Can anyone really tell me what the SOAPAction header means or is good for?   I was getting a faultstring saying "Unable to hanlde request without a valid action parameter" and didn't know what to make of it.  I dug around (read:  Googled for it) and found an RFC or two (and you know I love reading those...) but couldn't find a solid answer.  My solution?  I just thought to look in the WSDL and low and behold, there was a SOAPAction key-value pair which I wound up using in my AJAX call and it worked.  Go figure.

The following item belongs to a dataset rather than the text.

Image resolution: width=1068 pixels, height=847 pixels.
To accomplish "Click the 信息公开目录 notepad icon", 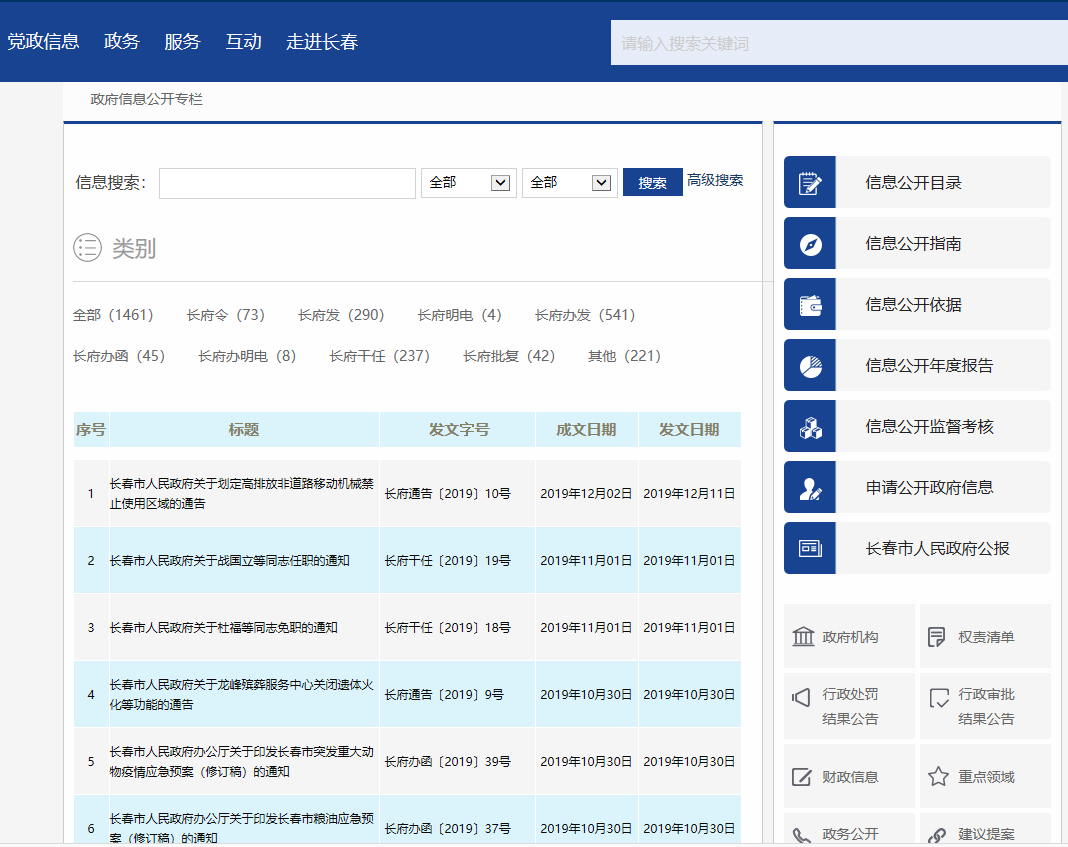I will click(810, 183).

Custom Controls for ASP .NET

Today I was doing an XML transformation (with XSLT) in a Page_Load when I realized that the timing was off. I realized that the output was being sent too early to the response stream and I thought "I've seen this before... How do I fix this?" Thank goodness for Custom Controls, or, I should rather say, being able to override the Render method. In looking around about how exactly to do that, I discoverd this tutorial on Developing a Simple Custom Control.